(Items from a data source)

◆ ◆ ◆ ◆ ◆

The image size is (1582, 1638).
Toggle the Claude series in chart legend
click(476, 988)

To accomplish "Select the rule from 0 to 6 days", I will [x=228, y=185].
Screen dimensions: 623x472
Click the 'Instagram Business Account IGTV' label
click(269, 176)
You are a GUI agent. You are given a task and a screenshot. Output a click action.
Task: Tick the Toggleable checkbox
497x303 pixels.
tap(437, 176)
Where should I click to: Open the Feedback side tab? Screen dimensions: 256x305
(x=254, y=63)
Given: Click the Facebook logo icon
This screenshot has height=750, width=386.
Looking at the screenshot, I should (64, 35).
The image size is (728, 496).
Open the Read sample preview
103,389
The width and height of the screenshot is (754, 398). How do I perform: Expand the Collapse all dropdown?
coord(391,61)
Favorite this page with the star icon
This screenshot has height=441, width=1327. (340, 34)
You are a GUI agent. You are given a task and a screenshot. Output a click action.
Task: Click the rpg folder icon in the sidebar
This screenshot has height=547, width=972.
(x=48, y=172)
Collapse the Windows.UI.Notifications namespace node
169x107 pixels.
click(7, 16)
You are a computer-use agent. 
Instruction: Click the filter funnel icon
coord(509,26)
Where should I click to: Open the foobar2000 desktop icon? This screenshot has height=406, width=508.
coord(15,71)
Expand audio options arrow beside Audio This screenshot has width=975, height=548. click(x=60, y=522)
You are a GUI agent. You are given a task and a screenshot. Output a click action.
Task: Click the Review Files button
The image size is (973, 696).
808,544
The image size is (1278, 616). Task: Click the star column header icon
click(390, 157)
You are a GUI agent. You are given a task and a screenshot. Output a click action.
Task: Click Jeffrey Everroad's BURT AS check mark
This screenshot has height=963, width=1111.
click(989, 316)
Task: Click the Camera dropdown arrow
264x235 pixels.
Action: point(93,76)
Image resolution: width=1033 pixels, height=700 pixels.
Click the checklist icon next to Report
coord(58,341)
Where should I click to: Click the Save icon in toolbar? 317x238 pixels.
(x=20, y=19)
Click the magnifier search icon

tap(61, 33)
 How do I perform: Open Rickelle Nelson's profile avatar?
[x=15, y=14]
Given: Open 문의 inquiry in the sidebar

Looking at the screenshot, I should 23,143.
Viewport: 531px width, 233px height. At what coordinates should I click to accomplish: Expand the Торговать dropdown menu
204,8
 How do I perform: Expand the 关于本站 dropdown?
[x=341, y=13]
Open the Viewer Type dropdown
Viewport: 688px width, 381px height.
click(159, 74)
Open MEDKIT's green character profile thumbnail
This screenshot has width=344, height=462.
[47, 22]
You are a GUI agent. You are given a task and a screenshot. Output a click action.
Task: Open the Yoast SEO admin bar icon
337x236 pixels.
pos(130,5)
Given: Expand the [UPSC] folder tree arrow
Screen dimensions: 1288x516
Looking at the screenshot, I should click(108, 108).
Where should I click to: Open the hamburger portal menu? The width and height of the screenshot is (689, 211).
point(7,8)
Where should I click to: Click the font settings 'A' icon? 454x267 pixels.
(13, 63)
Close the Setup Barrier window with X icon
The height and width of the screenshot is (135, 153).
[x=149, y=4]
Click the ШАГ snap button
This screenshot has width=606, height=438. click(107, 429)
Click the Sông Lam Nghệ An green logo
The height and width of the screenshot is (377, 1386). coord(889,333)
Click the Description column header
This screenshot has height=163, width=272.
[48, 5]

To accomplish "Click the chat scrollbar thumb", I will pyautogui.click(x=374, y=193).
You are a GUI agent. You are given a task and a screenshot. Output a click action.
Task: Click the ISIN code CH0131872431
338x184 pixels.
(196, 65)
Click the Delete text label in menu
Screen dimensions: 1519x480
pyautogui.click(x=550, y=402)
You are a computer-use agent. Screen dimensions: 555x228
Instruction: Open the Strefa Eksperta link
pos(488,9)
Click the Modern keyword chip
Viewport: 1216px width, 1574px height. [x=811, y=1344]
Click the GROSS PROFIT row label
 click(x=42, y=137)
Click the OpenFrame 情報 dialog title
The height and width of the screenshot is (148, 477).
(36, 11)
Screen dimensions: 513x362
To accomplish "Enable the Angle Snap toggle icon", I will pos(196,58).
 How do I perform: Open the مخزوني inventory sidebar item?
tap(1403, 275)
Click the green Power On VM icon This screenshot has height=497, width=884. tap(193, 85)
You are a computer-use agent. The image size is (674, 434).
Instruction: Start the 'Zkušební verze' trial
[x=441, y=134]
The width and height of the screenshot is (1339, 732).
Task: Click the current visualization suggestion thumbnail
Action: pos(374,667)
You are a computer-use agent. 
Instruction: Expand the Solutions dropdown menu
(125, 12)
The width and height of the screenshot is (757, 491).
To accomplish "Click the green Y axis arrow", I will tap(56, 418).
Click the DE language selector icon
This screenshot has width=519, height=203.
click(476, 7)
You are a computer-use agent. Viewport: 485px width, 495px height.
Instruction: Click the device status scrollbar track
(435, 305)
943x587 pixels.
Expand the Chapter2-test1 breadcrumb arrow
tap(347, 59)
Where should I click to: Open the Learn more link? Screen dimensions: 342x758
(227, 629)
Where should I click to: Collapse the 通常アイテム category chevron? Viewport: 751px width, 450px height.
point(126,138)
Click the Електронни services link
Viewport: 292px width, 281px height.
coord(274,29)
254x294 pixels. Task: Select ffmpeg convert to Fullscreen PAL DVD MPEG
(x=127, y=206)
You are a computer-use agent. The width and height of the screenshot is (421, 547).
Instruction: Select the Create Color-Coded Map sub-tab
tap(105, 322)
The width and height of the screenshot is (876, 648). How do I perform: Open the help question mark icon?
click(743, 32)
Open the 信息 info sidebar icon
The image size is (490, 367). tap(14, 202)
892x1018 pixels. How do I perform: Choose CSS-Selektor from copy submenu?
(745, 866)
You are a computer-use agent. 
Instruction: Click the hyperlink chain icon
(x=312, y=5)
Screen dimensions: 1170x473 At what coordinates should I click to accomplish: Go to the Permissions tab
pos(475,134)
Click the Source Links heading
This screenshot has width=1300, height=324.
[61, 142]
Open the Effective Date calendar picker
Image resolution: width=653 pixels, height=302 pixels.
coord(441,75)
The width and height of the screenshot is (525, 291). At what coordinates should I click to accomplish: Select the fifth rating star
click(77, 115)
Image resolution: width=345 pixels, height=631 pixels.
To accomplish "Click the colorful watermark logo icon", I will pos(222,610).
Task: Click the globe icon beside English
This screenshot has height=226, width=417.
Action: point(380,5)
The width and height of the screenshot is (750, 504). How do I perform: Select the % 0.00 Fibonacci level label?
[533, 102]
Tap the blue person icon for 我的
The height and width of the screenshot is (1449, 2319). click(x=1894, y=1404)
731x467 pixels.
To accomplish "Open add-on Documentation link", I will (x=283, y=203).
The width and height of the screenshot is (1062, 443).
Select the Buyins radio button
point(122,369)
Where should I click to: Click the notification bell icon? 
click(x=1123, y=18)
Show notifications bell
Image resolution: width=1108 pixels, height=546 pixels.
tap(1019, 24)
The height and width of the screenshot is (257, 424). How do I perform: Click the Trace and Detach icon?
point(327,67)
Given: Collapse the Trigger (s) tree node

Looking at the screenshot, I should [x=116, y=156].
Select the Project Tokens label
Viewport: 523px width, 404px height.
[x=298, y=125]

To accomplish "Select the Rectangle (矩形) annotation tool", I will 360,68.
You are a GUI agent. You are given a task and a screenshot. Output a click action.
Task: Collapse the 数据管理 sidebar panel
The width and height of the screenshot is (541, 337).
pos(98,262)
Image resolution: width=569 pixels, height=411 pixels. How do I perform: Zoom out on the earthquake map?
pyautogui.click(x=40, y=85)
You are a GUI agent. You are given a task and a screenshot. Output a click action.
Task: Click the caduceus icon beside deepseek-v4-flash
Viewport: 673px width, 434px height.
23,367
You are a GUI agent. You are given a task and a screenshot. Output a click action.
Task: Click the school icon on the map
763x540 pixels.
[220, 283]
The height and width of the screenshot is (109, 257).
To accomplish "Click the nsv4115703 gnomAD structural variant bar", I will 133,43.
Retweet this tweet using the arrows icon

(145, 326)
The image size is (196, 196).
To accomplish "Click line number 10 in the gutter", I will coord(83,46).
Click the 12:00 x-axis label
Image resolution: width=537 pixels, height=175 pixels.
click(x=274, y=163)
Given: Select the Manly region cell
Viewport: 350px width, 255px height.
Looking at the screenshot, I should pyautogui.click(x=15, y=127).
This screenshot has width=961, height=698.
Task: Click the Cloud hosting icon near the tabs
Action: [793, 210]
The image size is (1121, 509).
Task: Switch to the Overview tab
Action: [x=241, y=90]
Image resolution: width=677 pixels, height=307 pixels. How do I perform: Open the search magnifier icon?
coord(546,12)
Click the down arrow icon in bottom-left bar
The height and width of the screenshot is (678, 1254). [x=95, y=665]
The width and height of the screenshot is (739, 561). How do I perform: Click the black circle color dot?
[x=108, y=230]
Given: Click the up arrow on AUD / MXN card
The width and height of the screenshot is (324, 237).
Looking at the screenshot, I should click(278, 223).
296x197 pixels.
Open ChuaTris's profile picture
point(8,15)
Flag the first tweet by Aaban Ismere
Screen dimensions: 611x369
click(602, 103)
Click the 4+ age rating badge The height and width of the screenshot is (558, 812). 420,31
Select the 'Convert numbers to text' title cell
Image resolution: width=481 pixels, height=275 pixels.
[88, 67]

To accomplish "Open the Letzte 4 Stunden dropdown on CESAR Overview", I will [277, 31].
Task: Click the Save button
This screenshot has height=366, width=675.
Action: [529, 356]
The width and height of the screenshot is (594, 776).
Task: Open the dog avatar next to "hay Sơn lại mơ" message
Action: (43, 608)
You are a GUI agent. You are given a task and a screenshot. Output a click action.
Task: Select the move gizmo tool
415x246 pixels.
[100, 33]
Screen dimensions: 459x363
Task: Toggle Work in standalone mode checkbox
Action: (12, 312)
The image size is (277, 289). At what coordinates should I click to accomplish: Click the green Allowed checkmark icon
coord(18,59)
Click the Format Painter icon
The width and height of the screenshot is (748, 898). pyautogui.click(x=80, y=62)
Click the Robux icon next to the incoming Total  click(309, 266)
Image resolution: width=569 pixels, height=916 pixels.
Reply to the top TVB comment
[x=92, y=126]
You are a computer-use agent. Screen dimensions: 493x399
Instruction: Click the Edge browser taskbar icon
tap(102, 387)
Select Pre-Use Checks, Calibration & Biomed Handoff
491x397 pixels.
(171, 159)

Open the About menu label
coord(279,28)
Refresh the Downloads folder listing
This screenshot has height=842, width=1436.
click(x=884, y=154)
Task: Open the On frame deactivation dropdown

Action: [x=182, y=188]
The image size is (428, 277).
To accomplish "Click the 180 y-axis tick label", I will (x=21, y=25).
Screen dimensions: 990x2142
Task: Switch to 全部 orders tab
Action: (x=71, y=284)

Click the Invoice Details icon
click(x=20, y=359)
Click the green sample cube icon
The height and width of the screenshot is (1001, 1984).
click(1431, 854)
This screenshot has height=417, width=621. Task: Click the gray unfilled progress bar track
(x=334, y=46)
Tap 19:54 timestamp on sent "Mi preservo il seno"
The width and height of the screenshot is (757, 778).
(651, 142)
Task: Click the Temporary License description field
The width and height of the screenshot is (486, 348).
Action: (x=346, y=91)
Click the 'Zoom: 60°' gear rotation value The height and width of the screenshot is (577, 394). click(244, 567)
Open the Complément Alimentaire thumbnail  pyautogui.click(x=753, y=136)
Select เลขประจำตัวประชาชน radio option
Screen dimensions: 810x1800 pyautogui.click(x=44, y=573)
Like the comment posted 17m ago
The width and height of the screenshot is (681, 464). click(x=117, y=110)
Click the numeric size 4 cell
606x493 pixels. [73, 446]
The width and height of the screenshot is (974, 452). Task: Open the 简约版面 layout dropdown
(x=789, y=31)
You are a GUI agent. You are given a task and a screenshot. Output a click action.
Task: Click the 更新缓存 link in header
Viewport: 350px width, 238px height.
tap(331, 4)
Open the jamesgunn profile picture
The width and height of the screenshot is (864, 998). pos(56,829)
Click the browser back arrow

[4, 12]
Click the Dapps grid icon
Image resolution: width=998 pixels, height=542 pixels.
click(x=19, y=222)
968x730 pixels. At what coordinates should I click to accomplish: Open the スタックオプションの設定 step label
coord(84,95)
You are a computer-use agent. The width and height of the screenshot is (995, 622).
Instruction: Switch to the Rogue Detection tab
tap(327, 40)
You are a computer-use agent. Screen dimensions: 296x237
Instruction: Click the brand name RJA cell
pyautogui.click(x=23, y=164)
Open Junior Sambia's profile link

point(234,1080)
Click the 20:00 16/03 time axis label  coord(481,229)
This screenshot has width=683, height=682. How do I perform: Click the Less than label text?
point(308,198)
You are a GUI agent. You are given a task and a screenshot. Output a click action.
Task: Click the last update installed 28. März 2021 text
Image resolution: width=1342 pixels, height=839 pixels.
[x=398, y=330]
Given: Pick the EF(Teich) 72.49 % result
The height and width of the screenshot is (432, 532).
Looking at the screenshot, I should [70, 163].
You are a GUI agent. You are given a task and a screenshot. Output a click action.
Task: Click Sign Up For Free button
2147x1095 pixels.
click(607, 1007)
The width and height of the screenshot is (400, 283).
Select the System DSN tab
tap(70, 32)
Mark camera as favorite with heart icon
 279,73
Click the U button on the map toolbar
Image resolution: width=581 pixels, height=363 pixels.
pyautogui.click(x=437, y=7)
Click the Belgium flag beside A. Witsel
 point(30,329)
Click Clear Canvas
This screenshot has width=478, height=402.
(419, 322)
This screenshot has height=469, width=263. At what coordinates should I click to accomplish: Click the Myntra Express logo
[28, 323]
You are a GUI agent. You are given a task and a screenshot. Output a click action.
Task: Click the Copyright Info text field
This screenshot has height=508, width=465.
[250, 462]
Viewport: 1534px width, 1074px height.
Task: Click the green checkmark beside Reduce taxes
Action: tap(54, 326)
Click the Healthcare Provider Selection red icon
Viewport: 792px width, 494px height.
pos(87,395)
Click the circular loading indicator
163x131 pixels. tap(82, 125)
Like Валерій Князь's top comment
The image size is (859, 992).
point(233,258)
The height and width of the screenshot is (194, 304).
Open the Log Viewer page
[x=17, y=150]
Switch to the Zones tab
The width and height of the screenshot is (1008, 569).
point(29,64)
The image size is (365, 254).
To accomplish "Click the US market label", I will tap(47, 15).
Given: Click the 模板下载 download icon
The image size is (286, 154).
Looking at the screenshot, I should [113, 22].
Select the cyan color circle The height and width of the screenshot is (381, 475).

◆ ◆ ◆ ◆ ◆

> WHAT NEEDS TO BE DONE:
Return a word-for-word copy of the lines above from the one holding "Viewport: 531px width, 233px" through the one holding "Open the Viewer Type dropdown", with both of them included and nothing besides.

> ANSWER SPACE:
Viewport: 531px width, 233px height. At what coordinates should I click to accomplish: Expand the Торговать dropdown menu
204,8
 How do I perform: Expand the 关于本站 dropdown?
[x=341, y=13]
Open the Viewer Type dropdown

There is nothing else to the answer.